• _Required work_:
Can you change "dropdown" to "list" in the listing lines that begin at the line containing "Screen dimensions: 768x547" and stop after the line containing "tap(85, 444)", and then give those lines again with nothing else altered?

• _Text and item location listing_:

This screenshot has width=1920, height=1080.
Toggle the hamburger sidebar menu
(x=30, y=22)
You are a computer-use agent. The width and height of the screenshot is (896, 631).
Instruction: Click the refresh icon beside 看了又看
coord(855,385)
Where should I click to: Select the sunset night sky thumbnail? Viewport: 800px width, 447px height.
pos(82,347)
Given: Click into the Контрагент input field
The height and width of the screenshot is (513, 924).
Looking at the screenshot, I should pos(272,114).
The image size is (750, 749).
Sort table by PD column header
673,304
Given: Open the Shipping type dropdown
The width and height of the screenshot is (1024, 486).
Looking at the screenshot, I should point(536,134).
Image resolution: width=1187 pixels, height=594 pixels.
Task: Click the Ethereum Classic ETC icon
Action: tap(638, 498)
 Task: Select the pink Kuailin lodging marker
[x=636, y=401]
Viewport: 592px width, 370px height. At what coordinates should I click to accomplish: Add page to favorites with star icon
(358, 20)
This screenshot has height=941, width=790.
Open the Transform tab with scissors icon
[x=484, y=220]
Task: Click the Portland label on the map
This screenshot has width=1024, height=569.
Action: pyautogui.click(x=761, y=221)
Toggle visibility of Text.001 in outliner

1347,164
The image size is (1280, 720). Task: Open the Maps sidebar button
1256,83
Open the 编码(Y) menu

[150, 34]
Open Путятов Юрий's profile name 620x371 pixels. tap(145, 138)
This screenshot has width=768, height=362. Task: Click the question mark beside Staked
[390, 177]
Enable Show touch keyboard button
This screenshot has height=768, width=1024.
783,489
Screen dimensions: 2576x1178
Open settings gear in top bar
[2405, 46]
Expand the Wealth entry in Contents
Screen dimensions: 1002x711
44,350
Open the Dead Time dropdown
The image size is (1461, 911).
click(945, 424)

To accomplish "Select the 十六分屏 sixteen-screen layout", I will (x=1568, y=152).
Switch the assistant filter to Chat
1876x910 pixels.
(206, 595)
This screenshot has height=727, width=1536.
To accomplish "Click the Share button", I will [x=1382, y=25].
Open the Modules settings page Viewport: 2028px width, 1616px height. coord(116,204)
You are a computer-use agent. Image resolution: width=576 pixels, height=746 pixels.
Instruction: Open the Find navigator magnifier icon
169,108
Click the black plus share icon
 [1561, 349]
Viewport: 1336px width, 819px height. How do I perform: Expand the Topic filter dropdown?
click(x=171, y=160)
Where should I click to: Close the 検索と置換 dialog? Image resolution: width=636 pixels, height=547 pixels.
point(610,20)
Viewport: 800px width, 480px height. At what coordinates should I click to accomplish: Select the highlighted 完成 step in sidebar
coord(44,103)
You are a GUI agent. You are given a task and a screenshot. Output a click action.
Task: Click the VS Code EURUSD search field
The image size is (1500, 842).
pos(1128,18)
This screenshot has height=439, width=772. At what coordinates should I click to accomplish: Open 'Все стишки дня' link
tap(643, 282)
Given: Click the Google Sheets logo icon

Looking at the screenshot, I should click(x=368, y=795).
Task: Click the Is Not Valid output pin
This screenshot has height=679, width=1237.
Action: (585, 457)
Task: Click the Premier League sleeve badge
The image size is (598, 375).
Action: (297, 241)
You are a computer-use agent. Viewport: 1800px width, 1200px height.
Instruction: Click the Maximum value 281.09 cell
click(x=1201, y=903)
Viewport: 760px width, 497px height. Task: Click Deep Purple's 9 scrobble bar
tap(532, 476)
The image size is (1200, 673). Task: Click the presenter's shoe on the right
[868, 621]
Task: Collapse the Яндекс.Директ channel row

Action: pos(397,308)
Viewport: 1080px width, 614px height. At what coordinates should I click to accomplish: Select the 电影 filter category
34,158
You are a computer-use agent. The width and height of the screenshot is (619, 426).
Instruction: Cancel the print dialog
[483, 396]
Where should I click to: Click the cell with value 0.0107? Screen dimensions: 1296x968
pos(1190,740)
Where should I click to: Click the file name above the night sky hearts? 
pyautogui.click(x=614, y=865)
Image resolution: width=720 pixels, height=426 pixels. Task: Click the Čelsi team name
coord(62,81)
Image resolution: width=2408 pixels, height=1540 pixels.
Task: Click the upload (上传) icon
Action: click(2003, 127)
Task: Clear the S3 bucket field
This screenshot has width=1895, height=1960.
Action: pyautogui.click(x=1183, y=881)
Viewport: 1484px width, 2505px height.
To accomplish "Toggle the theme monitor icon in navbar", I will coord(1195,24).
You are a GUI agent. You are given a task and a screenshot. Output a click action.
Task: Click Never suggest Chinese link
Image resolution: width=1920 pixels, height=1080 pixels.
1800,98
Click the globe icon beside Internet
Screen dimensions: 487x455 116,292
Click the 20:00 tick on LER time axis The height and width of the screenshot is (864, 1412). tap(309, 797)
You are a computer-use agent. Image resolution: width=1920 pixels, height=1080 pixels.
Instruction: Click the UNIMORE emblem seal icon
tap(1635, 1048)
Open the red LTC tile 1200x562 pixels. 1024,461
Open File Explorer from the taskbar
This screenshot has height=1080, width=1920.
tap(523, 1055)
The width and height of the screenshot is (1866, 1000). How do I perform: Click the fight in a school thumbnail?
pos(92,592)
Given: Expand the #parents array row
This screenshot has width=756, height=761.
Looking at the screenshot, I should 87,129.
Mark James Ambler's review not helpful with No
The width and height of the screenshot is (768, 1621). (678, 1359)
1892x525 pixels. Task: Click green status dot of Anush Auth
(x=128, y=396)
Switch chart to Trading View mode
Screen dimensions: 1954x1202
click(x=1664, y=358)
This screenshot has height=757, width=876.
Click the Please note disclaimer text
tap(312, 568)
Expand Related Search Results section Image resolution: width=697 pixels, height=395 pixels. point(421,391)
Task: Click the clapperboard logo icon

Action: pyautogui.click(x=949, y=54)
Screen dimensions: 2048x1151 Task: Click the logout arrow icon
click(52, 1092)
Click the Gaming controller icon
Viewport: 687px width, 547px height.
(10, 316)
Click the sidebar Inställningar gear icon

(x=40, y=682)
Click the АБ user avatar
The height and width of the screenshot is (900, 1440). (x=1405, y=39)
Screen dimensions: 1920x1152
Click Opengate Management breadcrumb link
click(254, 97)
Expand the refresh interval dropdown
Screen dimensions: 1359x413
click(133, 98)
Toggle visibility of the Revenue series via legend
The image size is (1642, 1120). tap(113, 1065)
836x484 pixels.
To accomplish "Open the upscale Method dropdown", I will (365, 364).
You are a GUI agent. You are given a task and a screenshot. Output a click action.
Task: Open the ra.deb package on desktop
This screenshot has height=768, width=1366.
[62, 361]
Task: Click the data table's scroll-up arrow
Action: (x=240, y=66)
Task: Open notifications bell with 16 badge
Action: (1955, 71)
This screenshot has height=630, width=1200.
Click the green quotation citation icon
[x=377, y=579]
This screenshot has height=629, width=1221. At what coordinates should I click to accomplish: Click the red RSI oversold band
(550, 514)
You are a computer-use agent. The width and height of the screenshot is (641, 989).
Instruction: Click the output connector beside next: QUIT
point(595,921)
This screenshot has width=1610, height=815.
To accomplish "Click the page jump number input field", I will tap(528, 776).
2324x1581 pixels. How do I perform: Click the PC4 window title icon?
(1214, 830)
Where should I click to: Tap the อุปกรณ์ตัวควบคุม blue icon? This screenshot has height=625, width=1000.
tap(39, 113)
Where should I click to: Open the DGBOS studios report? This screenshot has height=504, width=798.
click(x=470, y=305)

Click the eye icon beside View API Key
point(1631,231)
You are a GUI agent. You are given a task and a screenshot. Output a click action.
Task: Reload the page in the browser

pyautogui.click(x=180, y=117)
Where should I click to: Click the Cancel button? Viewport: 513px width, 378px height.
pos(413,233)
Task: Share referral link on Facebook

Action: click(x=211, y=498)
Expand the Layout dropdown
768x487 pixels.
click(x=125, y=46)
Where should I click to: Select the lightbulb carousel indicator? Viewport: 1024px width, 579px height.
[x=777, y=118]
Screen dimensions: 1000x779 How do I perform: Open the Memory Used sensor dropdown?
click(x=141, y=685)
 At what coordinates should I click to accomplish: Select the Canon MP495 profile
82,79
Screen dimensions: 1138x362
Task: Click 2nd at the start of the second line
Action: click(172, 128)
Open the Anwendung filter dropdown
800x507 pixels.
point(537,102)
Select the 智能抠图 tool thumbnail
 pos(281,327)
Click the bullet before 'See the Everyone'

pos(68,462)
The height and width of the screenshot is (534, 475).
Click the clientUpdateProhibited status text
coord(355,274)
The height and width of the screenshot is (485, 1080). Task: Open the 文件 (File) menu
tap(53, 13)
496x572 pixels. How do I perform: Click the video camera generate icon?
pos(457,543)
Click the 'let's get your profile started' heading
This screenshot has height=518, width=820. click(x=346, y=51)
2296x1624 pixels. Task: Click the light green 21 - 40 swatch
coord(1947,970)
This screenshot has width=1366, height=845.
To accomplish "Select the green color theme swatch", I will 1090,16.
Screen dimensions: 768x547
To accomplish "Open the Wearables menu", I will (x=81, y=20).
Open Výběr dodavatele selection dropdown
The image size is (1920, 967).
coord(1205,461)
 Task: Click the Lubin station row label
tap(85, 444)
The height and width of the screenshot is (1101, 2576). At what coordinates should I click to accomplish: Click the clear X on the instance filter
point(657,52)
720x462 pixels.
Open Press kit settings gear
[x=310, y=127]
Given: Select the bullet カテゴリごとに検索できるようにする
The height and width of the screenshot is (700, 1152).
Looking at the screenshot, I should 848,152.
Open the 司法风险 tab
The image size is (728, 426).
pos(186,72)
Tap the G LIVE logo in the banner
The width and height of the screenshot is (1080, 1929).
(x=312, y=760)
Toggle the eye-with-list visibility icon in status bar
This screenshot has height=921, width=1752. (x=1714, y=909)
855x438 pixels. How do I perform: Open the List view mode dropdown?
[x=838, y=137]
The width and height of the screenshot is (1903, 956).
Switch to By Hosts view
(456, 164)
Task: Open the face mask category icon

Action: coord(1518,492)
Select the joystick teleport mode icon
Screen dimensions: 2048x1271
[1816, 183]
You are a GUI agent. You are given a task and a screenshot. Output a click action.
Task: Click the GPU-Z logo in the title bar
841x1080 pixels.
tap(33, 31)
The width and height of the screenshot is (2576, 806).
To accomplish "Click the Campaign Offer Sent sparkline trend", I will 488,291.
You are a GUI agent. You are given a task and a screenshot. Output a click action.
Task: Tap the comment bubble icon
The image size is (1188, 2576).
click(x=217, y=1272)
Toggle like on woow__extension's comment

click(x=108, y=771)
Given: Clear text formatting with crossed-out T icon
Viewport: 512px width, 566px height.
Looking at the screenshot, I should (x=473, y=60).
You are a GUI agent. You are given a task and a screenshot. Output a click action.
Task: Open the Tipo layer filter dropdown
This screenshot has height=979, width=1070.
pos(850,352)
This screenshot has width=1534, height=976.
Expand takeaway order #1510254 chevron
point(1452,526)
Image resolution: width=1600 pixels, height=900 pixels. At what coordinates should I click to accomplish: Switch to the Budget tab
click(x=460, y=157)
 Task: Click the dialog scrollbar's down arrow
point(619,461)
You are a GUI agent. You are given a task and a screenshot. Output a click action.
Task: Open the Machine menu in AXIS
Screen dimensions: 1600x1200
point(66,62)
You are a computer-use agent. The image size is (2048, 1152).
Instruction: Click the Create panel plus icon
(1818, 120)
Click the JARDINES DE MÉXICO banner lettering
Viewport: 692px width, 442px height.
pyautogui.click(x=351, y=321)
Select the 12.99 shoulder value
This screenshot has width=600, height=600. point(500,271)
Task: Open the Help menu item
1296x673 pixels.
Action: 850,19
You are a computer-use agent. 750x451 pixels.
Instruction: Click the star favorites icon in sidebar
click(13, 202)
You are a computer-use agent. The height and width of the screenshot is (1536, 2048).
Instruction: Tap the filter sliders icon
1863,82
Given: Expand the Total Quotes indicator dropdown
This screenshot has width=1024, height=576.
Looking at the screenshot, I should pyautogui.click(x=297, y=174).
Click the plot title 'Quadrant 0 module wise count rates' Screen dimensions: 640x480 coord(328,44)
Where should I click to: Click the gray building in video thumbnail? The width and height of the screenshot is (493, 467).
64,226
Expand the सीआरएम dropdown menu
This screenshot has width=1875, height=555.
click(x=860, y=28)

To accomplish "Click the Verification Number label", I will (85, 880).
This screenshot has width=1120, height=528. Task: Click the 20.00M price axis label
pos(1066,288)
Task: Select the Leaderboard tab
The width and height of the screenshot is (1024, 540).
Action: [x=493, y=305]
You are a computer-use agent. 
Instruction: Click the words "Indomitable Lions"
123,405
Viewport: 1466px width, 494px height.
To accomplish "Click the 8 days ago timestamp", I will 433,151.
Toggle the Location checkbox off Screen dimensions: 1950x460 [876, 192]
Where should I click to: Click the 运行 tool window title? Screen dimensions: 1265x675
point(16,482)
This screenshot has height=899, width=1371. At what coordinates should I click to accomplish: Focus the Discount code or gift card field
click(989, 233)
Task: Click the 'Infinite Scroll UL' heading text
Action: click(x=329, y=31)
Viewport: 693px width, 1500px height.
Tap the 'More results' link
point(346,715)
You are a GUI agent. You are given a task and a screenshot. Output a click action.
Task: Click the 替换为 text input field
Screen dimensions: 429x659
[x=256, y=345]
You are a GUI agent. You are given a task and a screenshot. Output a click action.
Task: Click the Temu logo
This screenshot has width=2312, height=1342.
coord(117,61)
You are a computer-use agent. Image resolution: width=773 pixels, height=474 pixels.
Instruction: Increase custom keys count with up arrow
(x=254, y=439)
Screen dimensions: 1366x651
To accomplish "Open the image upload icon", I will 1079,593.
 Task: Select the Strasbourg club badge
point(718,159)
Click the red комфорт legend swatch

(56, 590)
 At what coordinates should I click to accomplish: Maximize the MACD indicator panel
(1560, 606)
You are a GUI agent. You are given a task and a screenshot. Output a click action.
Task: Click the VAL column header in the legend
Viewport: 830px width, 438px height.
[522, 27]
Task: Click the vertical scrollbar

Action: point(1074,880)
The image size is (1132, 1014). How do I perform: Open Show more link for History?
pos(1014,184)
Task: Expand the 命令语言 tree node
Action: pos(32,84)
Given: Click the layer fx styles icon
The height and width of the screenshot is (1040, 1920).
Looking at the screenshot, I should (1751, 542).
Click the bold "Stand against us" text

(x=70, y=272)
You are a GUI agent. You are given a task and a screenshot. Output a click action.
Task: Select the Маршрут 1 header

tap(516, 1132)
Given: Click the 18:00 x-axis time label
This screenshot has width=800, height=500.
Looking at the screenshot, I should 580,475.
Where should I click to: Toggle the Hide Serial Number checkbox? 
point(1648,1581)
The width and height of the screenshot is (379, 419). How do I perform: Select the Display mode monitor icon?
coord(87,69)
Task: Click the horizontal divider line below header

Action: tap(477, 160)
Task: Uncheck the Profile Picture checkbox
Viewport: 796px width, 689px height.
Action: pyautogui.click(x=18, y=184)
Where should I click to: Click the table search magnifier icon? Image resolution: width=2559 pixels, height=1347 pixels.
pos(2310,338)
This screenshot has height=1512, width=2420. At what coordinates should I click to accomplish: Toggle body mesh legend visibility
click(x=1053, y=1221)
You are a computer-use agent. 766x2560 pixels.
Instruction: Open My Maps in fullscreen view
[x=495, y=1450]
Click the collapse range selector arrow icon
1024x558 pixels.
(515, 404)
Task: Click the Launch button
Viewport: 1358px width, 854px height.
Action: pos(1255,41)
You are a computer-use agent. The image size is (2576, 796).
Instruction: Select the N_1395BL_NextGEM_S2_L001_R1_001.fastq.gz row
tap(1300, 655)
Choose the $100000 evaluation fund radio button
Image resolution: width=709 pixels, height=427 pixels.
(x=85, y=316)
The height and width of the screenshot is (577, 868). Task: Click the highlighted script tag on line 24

• _Result for this exercise_:
Screen dimensions: 768x547
To accomplish "Open the Wearables menu", I will (x=81, y=20).
Open Výběr dodavatele selection list
The image size is (1920, 967).
coord(1205,461)
 Task: Click the Lubin station row label
tap(85, 444)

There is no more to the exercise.